Gary went on to have one of footy’s greatest careers, and his brother Nathan also played at Geelong and the Gold Coast Suns.

As the son of Gary Ablett Snr, also widely regarded as one of the best players of all time, Gary will be long feted in footy folklore for his enviable achievements: 357 games, two Brownlow medals, two premierships, eight All-Australians, five Leigh Matthews trophies, six club best and fairest awards and many more accolades after retiring at the end of 2020.

For his 300th game Jordan collected letters written to Gary by other greats including Scott Pendlebury, Luke Hodge, Lance Franklin, Chris Judd and one particularly moving letter from his dad which details his pride in Gary Jnr following in his footsteps and for being a “man of God”.

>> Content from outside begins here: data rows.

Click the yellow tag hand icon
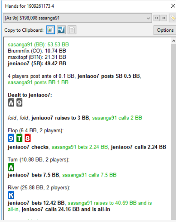176x222 pixels. 173,18
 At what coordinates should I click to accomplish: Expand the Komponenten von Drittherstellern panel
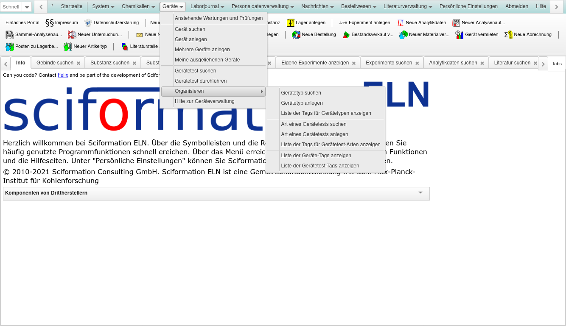tap(420, 193)
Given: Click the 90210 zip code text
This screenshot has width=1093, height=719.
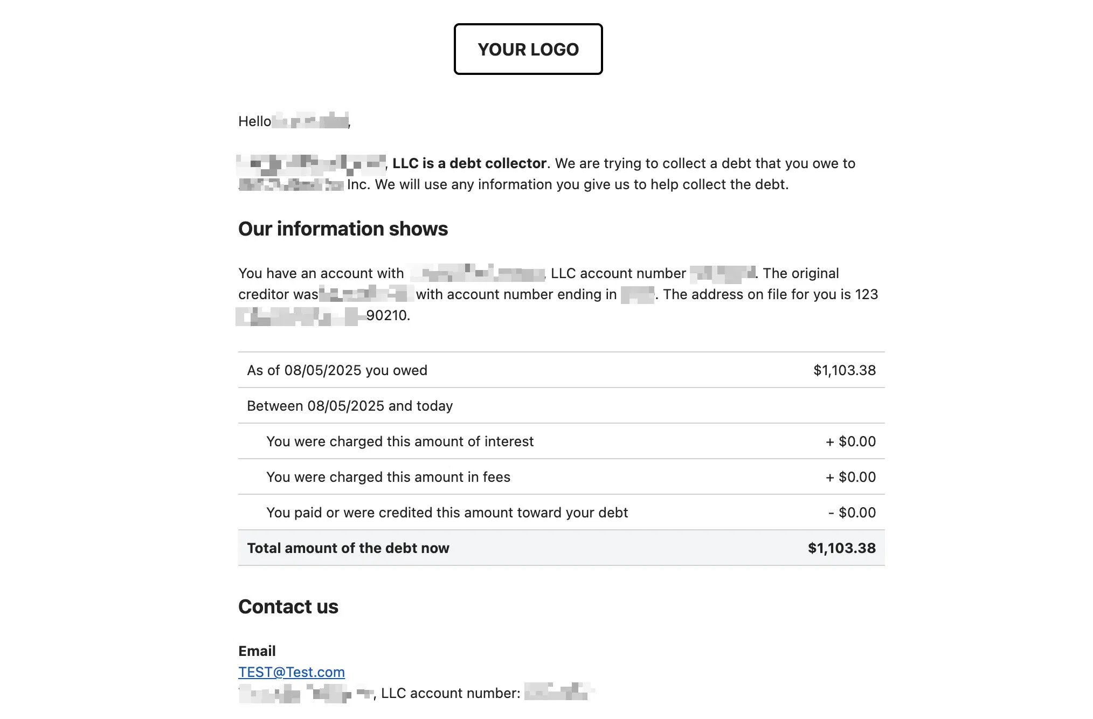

“As a father, the way you’ve faced and responded to the many challenges that have come your way and how you’ve conducted yourself both on and off the field make me very proud of the man that you have become,’’ the letter from Gary Snr read. “Thank you for the honour that is mine because of you! Once again, congratulations. I love you very much. Dad.”

The motto that has served the Abletts well is taking things one day at a time – the fitting title of Jordan’s book.

They are a busy family of five and they are happy. Already at age six, Levi and his radiant smile have defied the odds and Jordan is uplifted by that thought each day. “I don’t know if I made it necessarily clear in the book, people often contact me and share their struggles and talk about their admiration for me,’’ Jordan says.

“But I absolutely have my days where it all feels too much, there are days where I could be more patient, there are days where I could be more hopeful about our circumstances.

“I just wanted to express that … but overall and at the core, I know we are blessed and I know that when those hard days come, and they do, it’s so important to not give in to those emotions and not let them dictate your day and take away from the gift that it is.

“For him to still be Levi and not have the condition would be amazing. But Gaz and I always remind ourselves that Levi knows no different. The silver lining I can see is that Levi is completely untouched by this world.

“He’s innocent, he’s pure, there is nothing tainted about him in any way.

“And he’s totally content.

“We just hope that he loves his life. Enjoys it and feels loved which I know he does.

“All the things you’d hope for, Levi is no different. We want him to be happy, always have that joy in him and that the bright light that shines through him is never diminished. That’s every parent’s dream for their child.”

One Day at a Time, by Jordan Ablett with Ellen Whinnett, is published by HarperCollins and available on April 30.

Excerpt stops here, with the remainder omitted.